Тогда должно быть я думал о её покупке гранаты. Я имею в виду, кто так делает? Кто себя взрывает гранатой? Задохнуться в своем собственном гараже, принять снотворное, перерезать вены или что по-настоящему страшное, спрыгнуть с небоскреба, но граната? Вау! И потом, покупая все эти канистры с горючим только чтобы быть уверенной в том, что ничего из того, что стоило бы спасать исчезнет в пожаре.

И если её целью было полное публичное уничтожение, то оно удалось. Я видел как всё произошло, словно в замедленной съемке: взрыв, сначала красная, а после оранжевая вспышка, следом белая и возврат к оранжевой и красной. Затем был дым: густой, чёрный, едкий дым. Я лежал на земле и смотрел на разлетающиеся двери в стороны и ввысь, звон стекла, в то время как вокруг меня сыпались обломки. Обувь Рокси была самой жуткой частью. Кстати она приземлилась рядом со мной, обугленная и душераздирающе маленькая.

Как издевка. Посмотрим, насколько я силен.

Я смотрел на дно стакана виски и прокручивал в голове её образ, как она за день до смерти, жуя яблоко, смеясь, с почти надменным выражением лица, наблюдала, как я играю с детьми. Как женщина может быть с таким выражением лица, зная, что завтра все закончится?

Там ничего не было. Ничто мне не говорило о том, что она была расстроена или на грани самоубийства, и о намерении забрать с собой детей. Это было самым загадочным, шокирующим. В конце концов, я созвонился с её подругой.

— Тебе известно, что Мария думала, будто у нас был роман?

— Что? — она почти кричала в трубку.

— Она думала, что у нас с тобой роман, — ответил я.

— С чего она это взяла?

— Я не знаю.

— Тогда почему ты так решил?

— Она оставила письмо.

— Письмо? Обвиняя нас в связи. Не могу в это поверить. Мне бы хотелось увидеть его.

— Нет, — я отказал ей. Мне бы не хотелось, чтобы она знала, о том, как Мария передала ей, что она двуличная, с отвисшими сиськами, безсосковая, тощезадая хуесоска и ведёрко со спермой.

Она замолчала.

— Она тебе не казалась холодной, по отношении к тебе или изменившейся каким либо образом? — настаивал я.

— Нет. Мы были лучшими подругами. Мы всё друг другу рассказывали, — отрицала она с закравшимся в её голосе подозрением. Видимо начала сомневаться в существовании этого письма. Она была, как и все человеческие существа — скорее поверит в ложь, чем признает, что её основательно одурачили.

Наш разговор закончился не очень приятно.

Я позвонил ещё нескольким её близким друзьям. Не говорила ли она им что-либо. Их ответ был всегда одним и тем же. Нет-нет-нет-нет. Позвонил её брату. Он с отвращением бросил трубку, едва услышав мой голос.

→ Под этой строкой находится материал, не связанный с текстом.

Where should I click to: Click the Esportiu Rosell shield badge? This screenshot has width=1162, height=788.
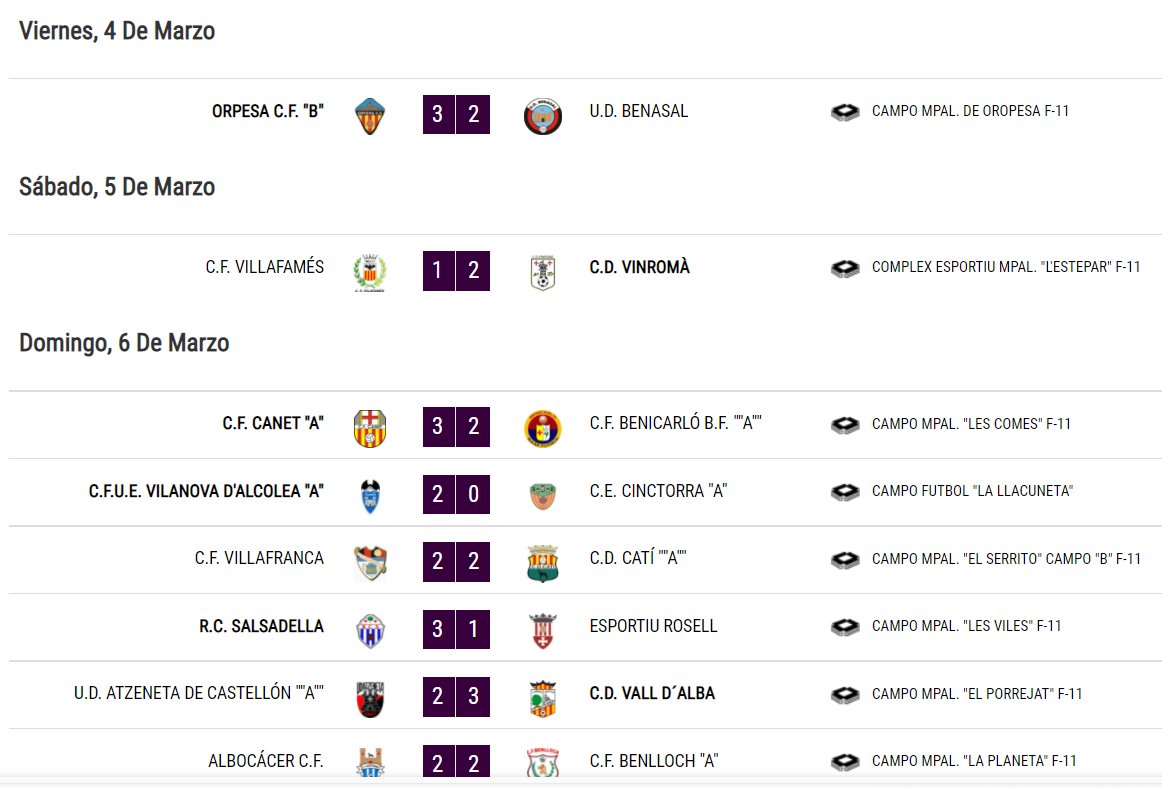(542, 631)
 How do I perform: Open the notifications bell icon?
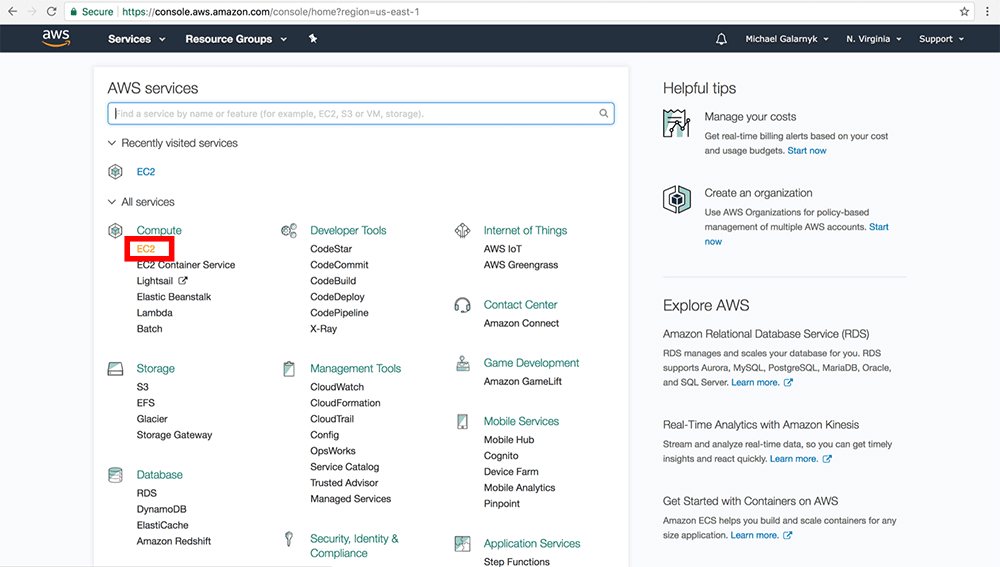722,39
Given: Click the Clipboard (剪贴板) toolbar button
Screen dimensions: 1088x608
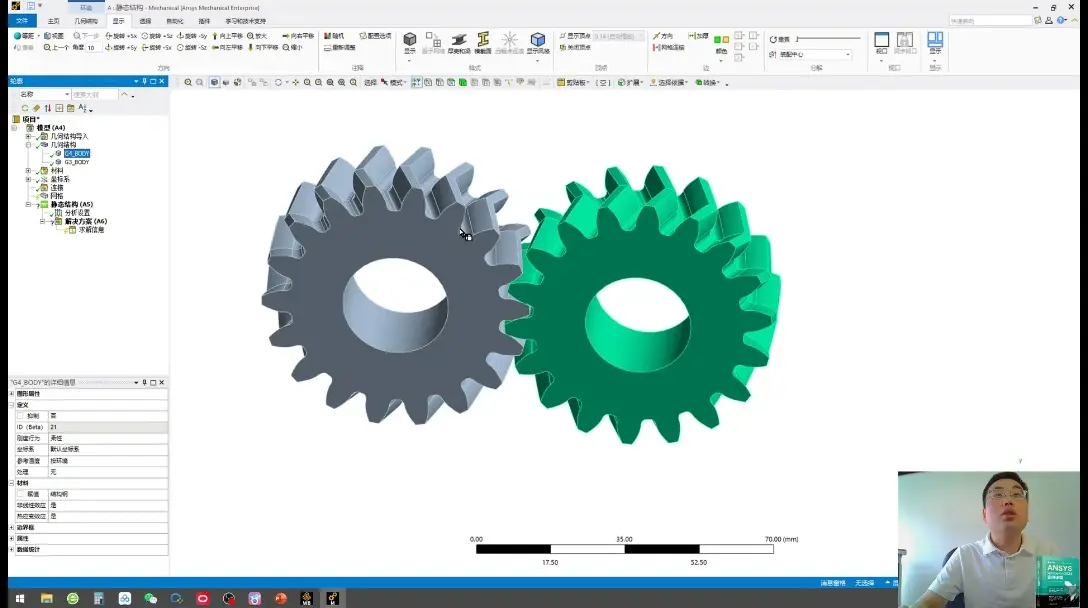Looking at the screenshot, I should 573,83.
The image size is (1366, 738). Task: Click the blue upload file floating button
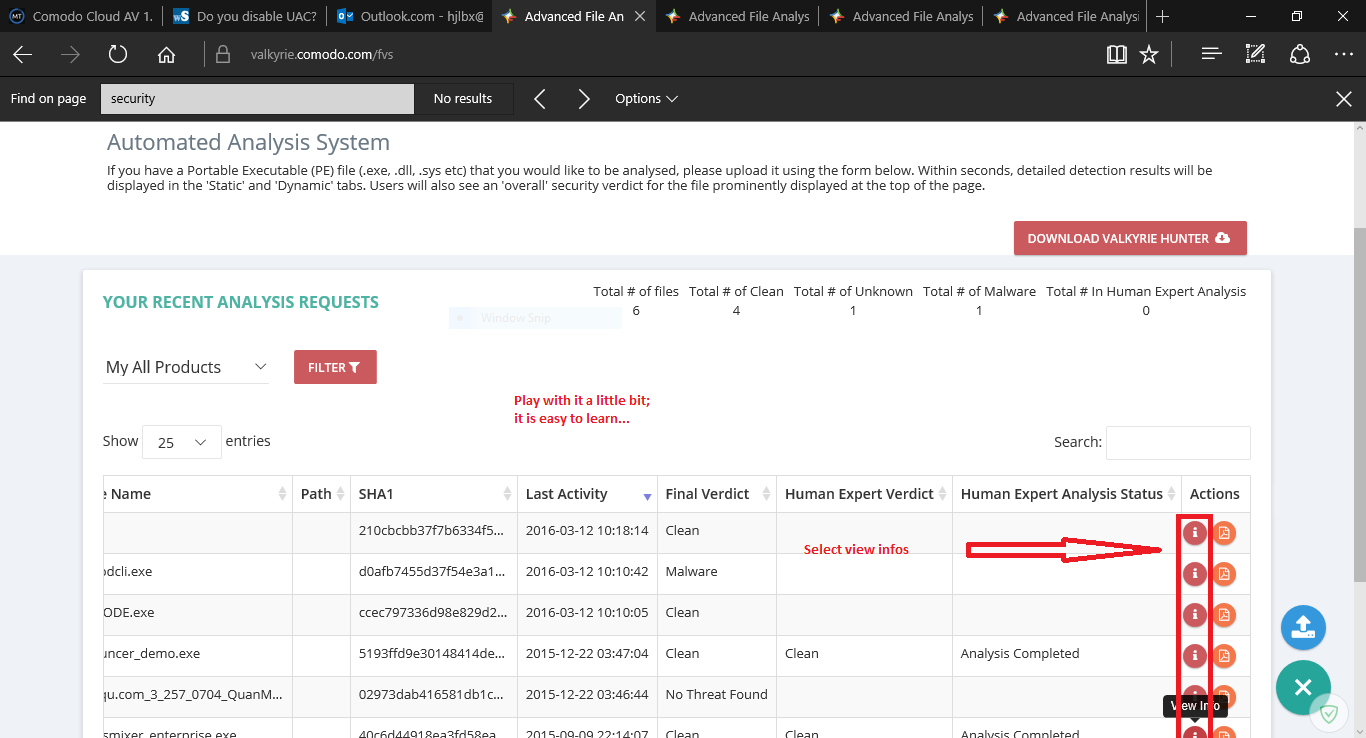(x=1302, y=628)
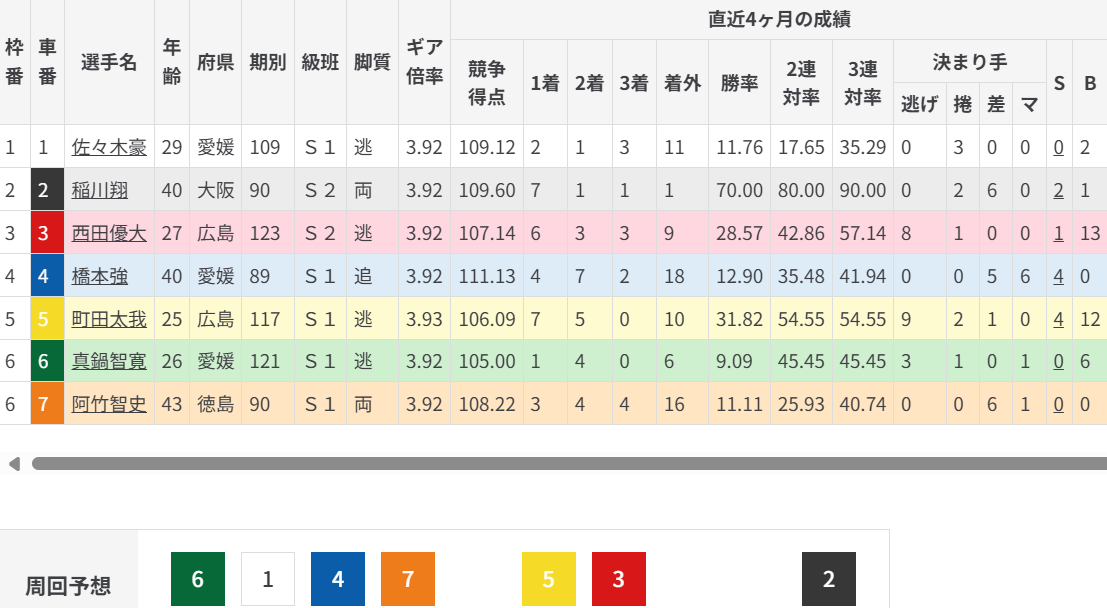Click green 6 in 周回予想 lineup
The height and width of the screenshot is (608, 1107).
coord(198,579)
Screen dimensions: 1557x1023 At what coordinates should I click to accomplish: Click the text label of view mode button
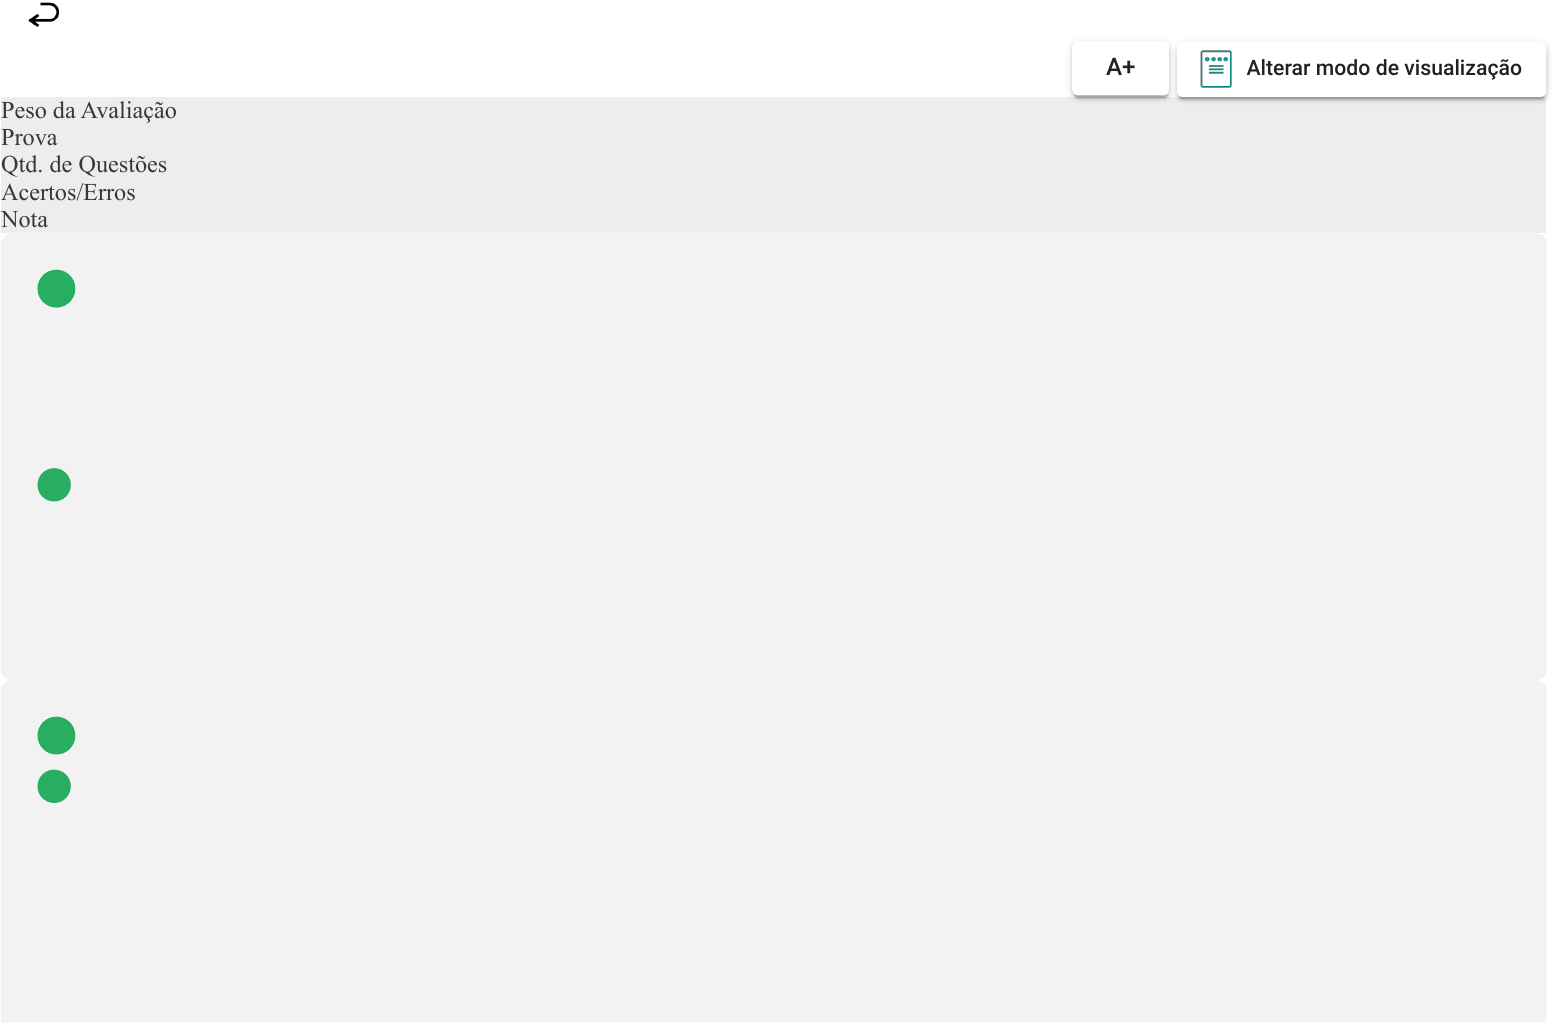[x=1383, y=69]
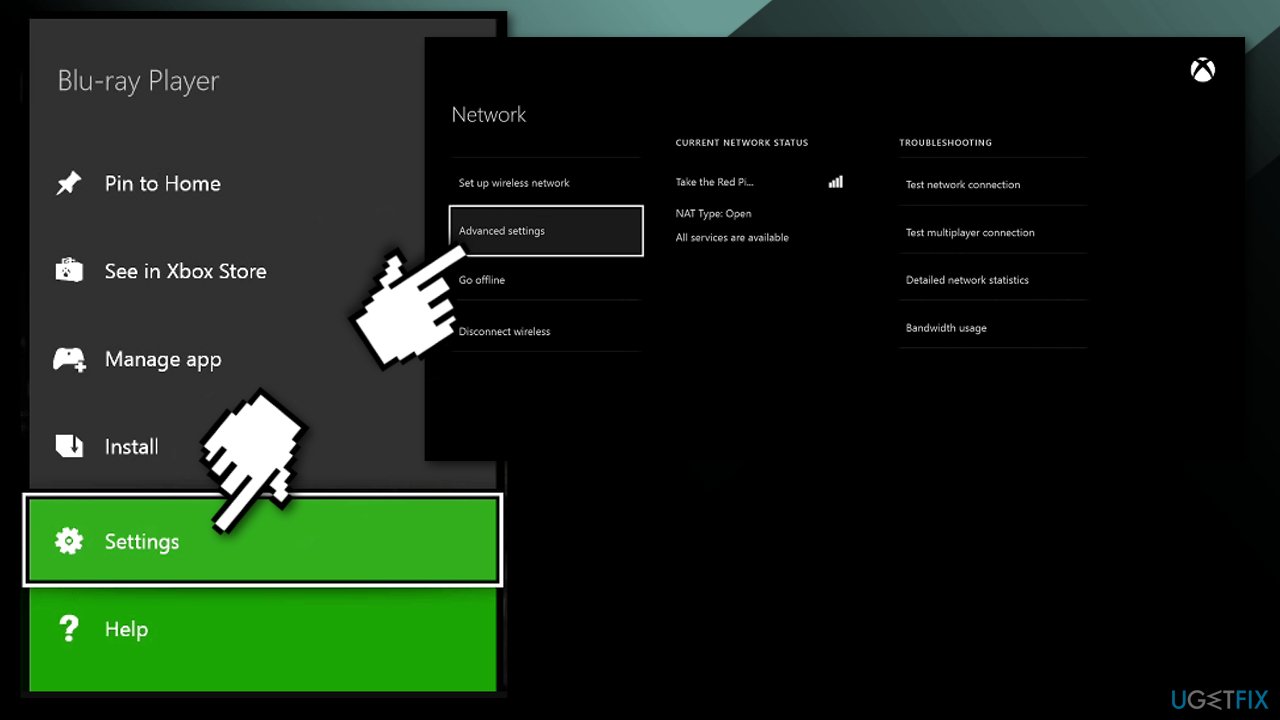
Task: Click the Pin to Home pushpin icon
Action: pos(68,183)
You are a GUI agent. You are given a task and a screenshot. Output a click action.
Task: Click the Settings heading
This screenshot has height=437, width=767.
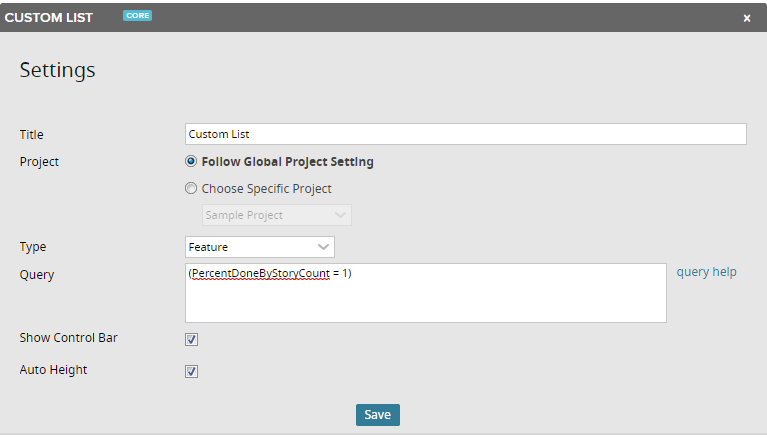(57, 70)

Мне часто снились мои дети. Мы были в саду или в школе. Там же с ними играли и другие дети. Я позвал, и они подбежали ко мне. Подхватив, я крепко держал их, облегчение разливалось по моим венам.

— Спасибо, Господи! Спасибо, Господи. Это был всего лишь ночной кошмар. Мне приснилось, что вы умерли.

— Как бабушка и дедушка? — спрашивали они меня.

— Как бабушка и дедушка, — отвечал я им, смеясь и плача одновременно.

— Но мы не настоящие, — с серьезным видом говорили они мне. А после я проснулся со слезами, стекающими по моему лицу. Мне не хотелось просыпаться. Уверен, что они живы в другом измерении.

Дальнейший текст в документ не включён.